What long-term advice would you give the government—be it the federal government or another level of government, since we really do not know who has the ultimate authority—as a means of guiding provincial actions in this area?

Noon

Co-Chair, Canadian Health Professionals Secretariat

Elisabeth Ballermann

Thank you.

Absolutely, we do require significantly increased seats in post-secondary education, not just for physicians and nurses, but for the panoply of health providers. There are examples, for example, in my home province of Alberta, where the government identified a certain shortage of nurses when the vacancies for health science professionals, the people whom we represent, exceeded those in nursing. But the Alberta government said they were creating 200 more nursing seats in post-secondary education and 40 for the allied health professions. The focus needs to include all the health care providers, and we need the data from across the country to address that. Data among some of the disciplines we represent--some of which have small handfuls because they're so specialized, some of which have only several thousand--are lacking simply because of the size of these groups. But their presence or absence is key to providing all of the services that are in the health care system--the diagnostic testing, the therapeutic testing. So clearly we need to increase the seats.

When we have the seats, we need to ensure that they're effectively utilized, insofar as we have to make sure we select the students in such a way that we don't lose them from the limited seats. There is a problem with attrition in some training programs, so if you start with 20 students and only 10 graduate, you've lost that opportunity for 10 people. So the selection of students, the seats themselves--all of these need to be addressed.

Noon

Bloc

Christiane Gagnon Bloc Québec, QC

There is no doubt that the zero deficit objective was what resulted in this situation. However, the Canada Health and Social Transfer was not paid over a number of years, when the Liberals were in office. We are behind by some 15 or 20 years in terms of everything that could have been done to meet today's needs.

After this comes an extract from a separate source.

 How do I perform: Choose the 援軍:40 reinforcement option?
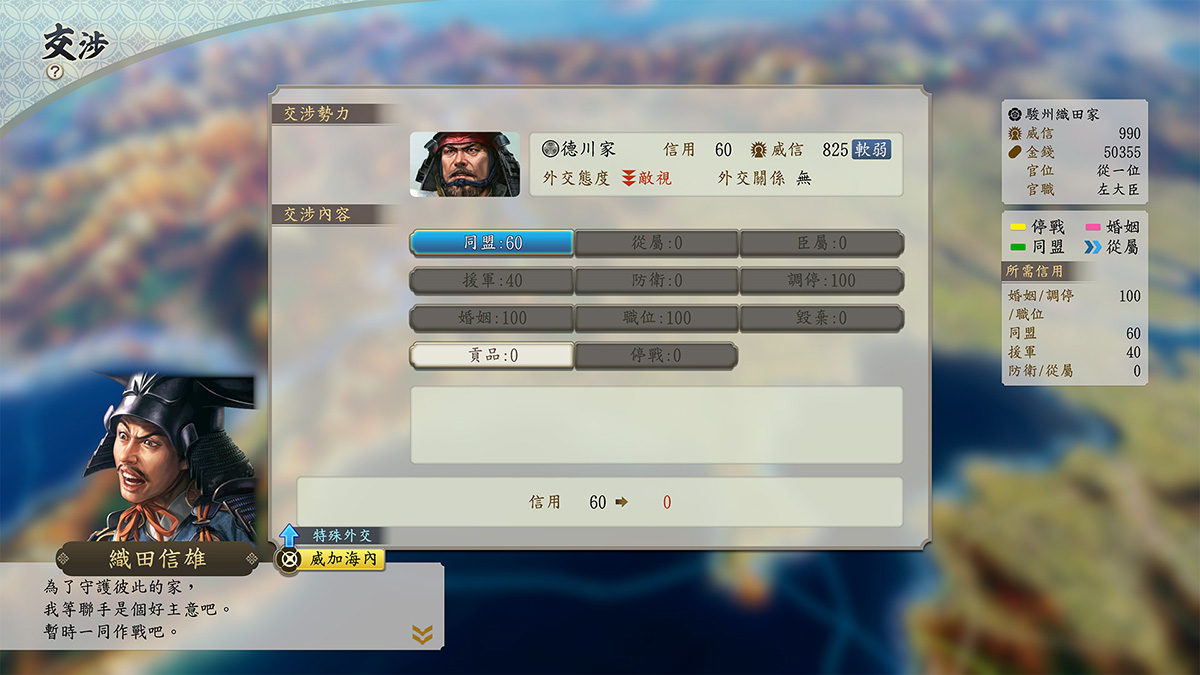(x=492, y=280)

An alliance was established to monitor waiting times in various provinces. Some provinces are doing better than others in that respect. Perhaps they are better equipped or are devoting more money to it. I am thinking of Saskatchewan and Manitoba. There is also Quebec, which is going it alone and asking not to be a part of any national strategy.

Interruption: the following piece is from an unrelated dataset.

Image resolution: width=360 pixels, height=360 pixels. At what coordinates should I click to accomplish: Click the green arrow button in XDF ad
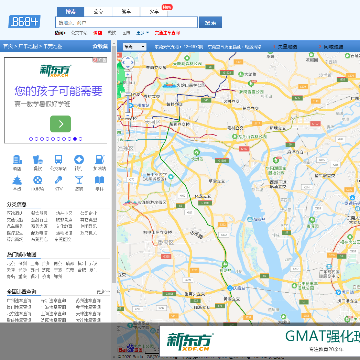60,124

I don't know which of you is in the best position to answer my question. What do you think of the support being given the provinces? Do they have more human resources? Are the provinces investing more money than the federal government? And what conclusions can be drawn from the comments made by the Wait Time Alliance?

Noon

President, Canadian Medical Association

Dr. Brian Day

Well, there are two things. First, there's a lack of comparability of data across the country. Different provinces are measuring things differently. You'll find, for instance, in certain provinces you are not put on a wait list. Even after you've seen a specialist and you've been told you need surgery, there are another two or three steps before you're actually put on the wait list.

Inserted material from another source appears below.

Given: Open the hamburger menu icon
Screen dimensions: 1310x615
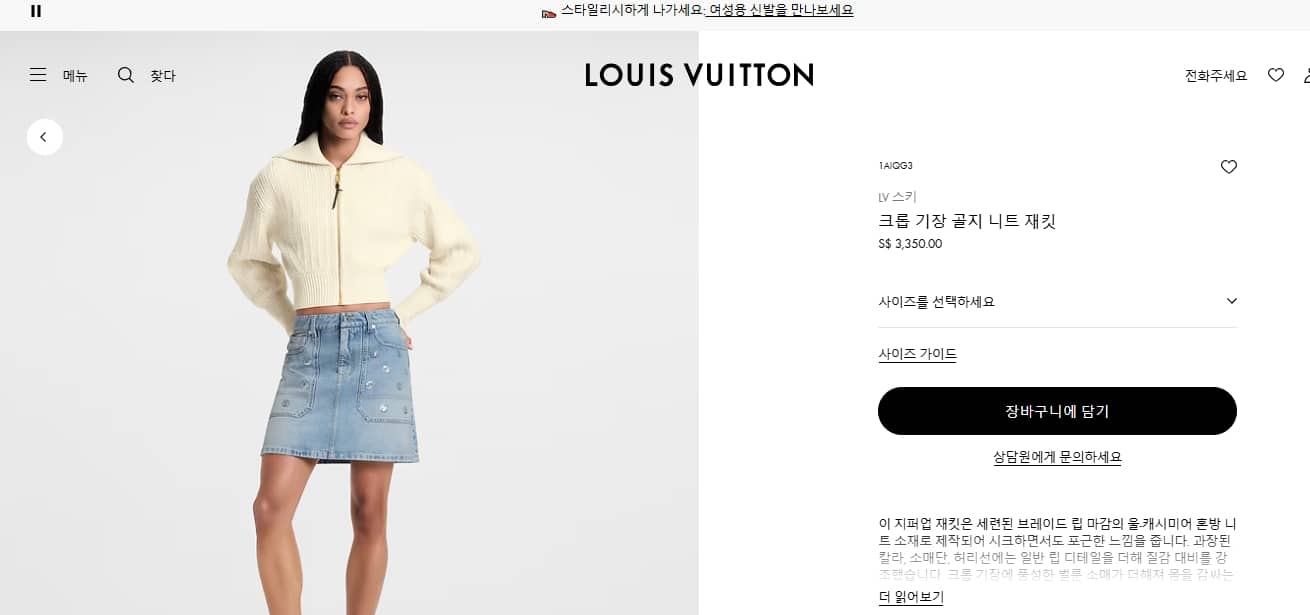Looking at the screenshot, I should pyautogui.click(x=38, y=75).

Second, in our opinion, there are major concerns with the fact that governments are tending to target the four or five specific areas. As practising doctors and surgeons, for instance, we see resources being narrowed. We call it the balloon effect, where you take resources--whether they be nurses, doctors, or money--from one area of necessary care and put them into another. That's the problem with starting off with only five targeted areas; there is that balloon effect.